I realize this has been asked for the more general $p/q$ case; however, I am restricting myself to the case of $p=2$ and $q$ is odd (see the Rhind Mathematical Papyrus 2/n table).
It's easy to show that any fraction of the form $2/(2N+1)$ can be written as the fraction
$$\frac{2}{2N+1} = \frac{1}{N+1} + \frac{1}{(N+1)(2N+1)}$$
which appears to be optimal for prime numbers.
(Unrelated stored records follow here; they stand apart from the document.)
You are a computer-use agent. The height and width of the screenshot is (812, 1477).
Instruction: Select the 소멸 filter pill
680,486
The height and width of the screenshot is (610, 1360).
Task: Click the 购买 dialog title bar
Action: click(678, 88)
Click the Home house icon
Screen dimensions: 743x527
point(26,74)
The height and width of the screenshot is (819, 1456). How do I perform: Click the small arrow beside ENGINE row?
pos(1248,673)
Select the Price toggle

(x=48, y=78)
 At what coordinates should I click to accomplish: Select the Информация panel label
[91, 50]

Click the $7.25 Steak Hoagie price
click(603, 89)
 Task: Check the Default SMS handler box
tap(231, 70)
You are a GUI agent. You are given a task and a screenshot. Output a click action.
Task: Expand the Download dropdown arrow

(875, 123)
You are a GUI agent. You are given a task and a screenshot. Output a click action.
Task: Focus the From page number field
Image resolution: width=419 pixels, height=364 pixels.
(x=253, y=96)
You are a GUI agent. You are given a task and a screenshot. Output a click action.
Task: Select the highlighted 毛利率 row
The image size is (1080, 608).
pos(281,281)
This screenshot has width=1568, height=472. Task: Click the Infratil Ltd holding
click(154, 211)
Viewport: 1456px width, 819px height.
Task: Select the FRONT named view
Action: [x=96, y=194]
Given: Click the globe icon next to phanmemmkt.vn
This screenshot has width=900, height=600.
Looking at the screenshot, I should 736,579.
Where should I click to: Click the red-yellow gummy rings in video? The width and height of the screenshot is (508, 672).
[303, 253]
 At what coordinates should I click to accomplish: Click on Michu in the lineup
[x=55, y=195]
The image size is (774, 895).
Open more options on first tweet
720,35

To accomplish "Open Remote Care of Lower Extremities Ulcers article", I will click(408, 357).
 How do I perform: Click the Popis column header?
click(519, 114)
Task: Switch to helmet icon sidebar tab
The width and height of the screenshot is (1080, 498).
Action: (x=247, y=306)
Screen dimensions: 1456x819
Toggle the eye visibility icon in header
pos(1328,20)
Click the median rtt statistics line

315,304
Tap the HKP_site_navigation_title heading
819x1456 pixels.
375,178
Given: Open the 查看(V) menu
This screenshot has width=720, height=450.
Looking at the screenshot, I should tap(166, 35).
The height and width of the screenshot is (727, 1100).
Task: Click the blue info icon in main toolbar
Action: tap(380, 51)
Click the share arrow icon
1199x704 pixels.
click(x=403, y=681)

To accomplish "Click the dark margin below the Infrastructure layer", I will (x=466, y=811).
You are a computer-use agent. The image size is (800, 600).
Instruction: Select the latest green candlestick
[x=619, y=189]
However, I was trying to express the problem as an optimization problem (KKT) and am not getting a solution. I'm not sure if I'm formulating it correctly, or something else. The problem can be formulated as
$$f(x) = x_1 + x_2$$ $$g(x) = \frac{2}{2N+1} - \frac{1}{x_1} - \frac{1}{x_2} = 0$$ $$h(x) = [ 2-x_1 , x_1+1 - x_2 ]^T \le 0$$
This means the Lagrangian is
$$\mathcal{L} = x_1 + x_2 - \lambda \left[ (2N+1)(x_1+x_2)-2x_1x_2 \right] - \mu_1(2-x_1)-\mu_2(x_1+1 - x_2)$$
So the KKT conditions are
$$\frac{\partial \mathcal{L}}{\partial x_1} = \lambda (2 n - 2 x_2 + 1 )+1+\mu_1-\mu_2=0$$
$$\frac{\partial \mathcal{L}}{\partial x_2} = \lambda (2 n-2 x_1+1) + 1 +\mu_2 = 0$$
$$\mu_1 ( 2 - x_1 ) =0$$
$$\mu_1 \ge 0$$
$$\mu_2 ( x_1 + 1 - x_2 ) =0$$
$$\mu_2 \ge 0$$
$$\frac{2}{2N+1} =\frac{1}{x_1} + \frac{1}{x_2} = 0$$
Solving for $x_1$ and $x_2$
\begin{array}{c|c|c|c|c} \hline \mu_1>0 & \mu_2>0 & x_1=2 & x_2=3 & \mathrm{violates\ constraint} \\ \hline \mu_1>0 & \mu_2=0 & x_1=2 & x_2=6 & \mathrm{correct} \\ \hline \mu_1=0 & \mu_2>0 & x_1=n + \frac{1}{2} \sqrt{2+4n+4n^2} & x_2=x_1+1 & \mathrm{not\ a\ solution\ over\ the\ natural\ numbers} \\ \hline \mu_1=0 & \mu_2=0 & x_1=2n+1 & x_2=x_1 & \mathrm{violates\ constraint} \\ \hline \end{array}
So is this problem not suited for KKT? Have I done something incorrect?
Any guidance would be appreciated